I work in IT about 15 years, including about 5 years as an eDiscovery analyst (something like forensic, but for big data, so maybe count as security), 4 years as a security analyst, and about 2 years as a penetration tester/red teamer. Rest as administrator, consultant, IT support or any other crap things related to IT. Thank God I was never service desk operator). I graduated from an electrical and electronic technical school. Then I graduated with a degree in engineering with a specialization in computer science, and then a master’s degree in security of computer systems and networks. While working for various companies, I’ve done a ton of certifications. And guess what? I’m not writing this to brag, but because I still feel like a fool who doesn’t know enough. My school days are years behind me, and every day I still have to study and gain knowledge. Every day other professionals tell me (from RSS feeds I follow) things I don’t understand and I have to take the time to catch up with them. And as soon as I learn a new topic and start to understand it reasonably, along the way I discover 10 others that I need to understand in order to know what the first one is about. Such a fucking infinite loop. I’ll die trying to gain knowledge, and still some prick in the comments will write me that I don’t know shit :)

I was never an outstanding student, I didn’t like to study and preferred to party and go to concerts.
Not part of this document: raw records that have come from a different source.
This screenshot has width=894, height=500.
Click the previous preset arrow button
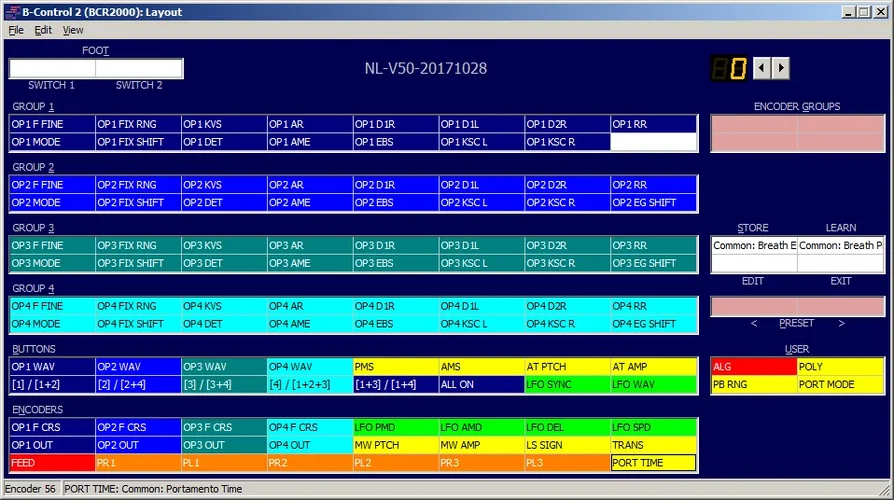(762, 68)
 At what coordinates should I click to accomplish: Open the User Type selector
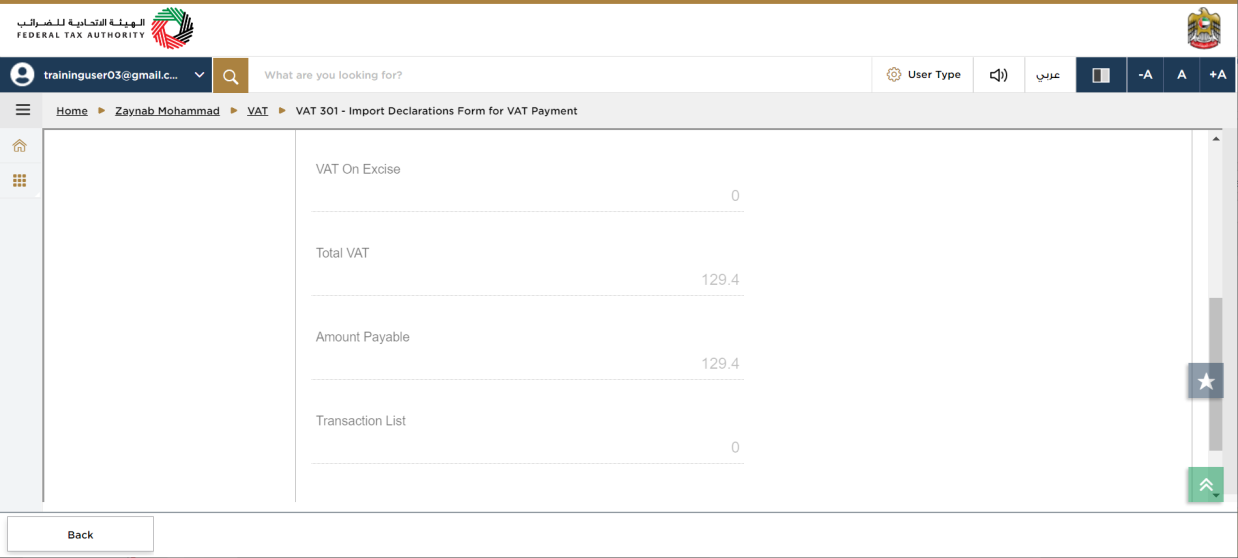coord(923,75)
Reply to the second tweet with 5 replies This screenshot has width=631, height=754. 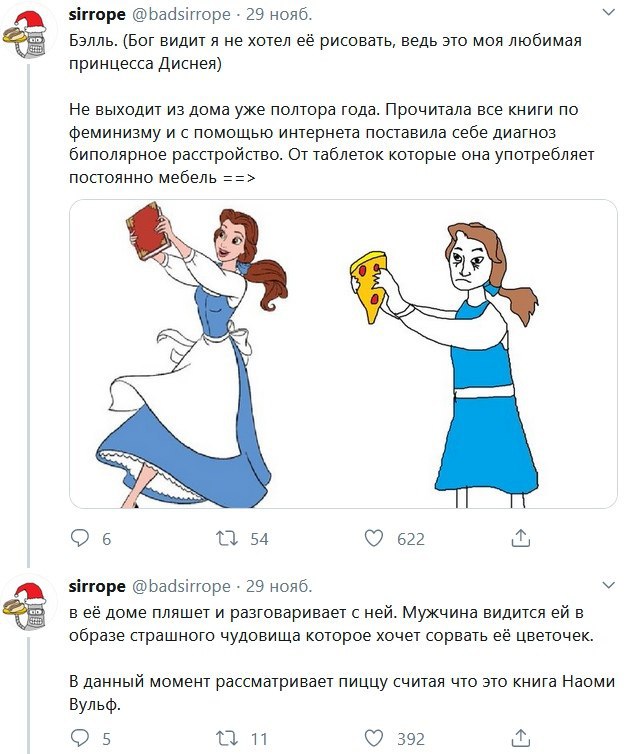pos(80,738)
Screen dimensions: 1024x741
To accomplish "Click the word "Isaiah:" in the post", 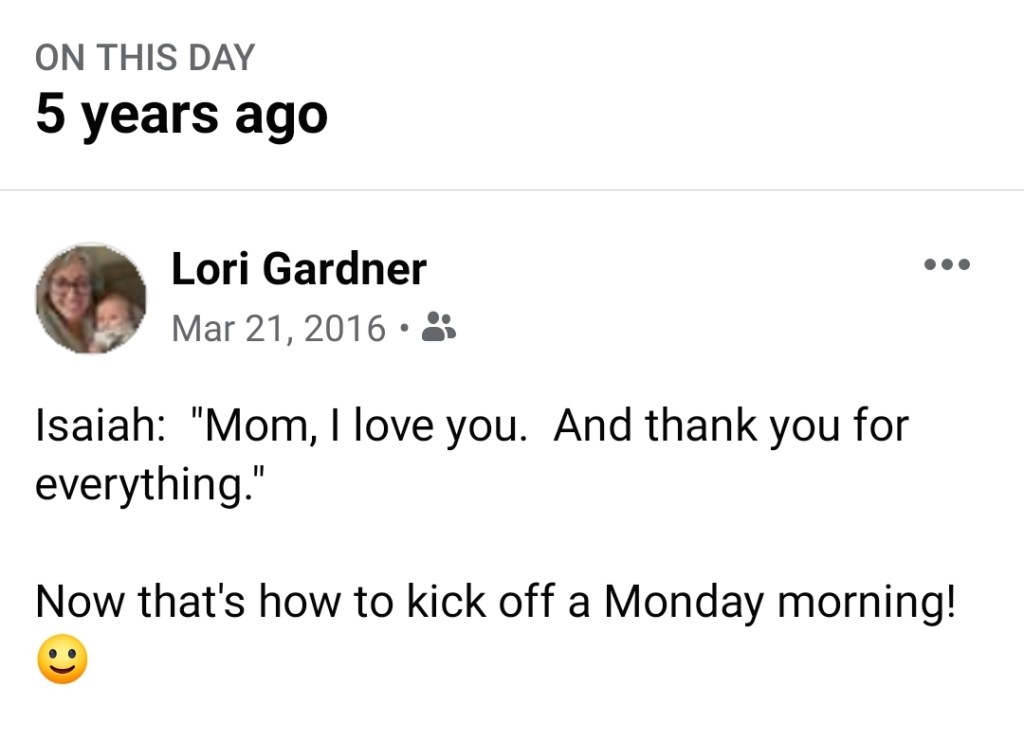I will click(100, 427).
It always hurt me that I needed more time to understand certain things than others. Unfortunately, I always compared myself to better or more talented people. Not that I’m some sort of genetically mutated retard. Maybe it’s the fault of the education system, maybe it’s my laziness, or a rebellious soul or I was either too ambitious for my abilities, or the media around me created ideals that were impossible to achieve.

To study more efficiently I had to learn it, and I did it only as an adult. Now I improving, while in the past I studied to pass. Pass exams, schools, classes etc.

I know people who, without school or certifications, are 100 times better than me, they are security experts or world-renowned hackers. But they didn’t ask anyone how to hack, and they didn’t have very colorful private or social lives. They just sat in front of the computer, clicking like madmen learning from their mistakes in addition to reading everything they could. And that’s pretty much true of every field of science and culture. You can have talent and it will be a little easier for you. You can have no talent and it will be more difficult, but only time spent on education and practice will bear fruit in the future.

No matter what, the balance must be maintained. Either you’ll be a super virgin hacker who never drink a beer or a jobless chav on welfare. Or you will be a no one, just average like me who enjoys life and at the same time has a good job. Balance bitch! Balance, routine, consistent action.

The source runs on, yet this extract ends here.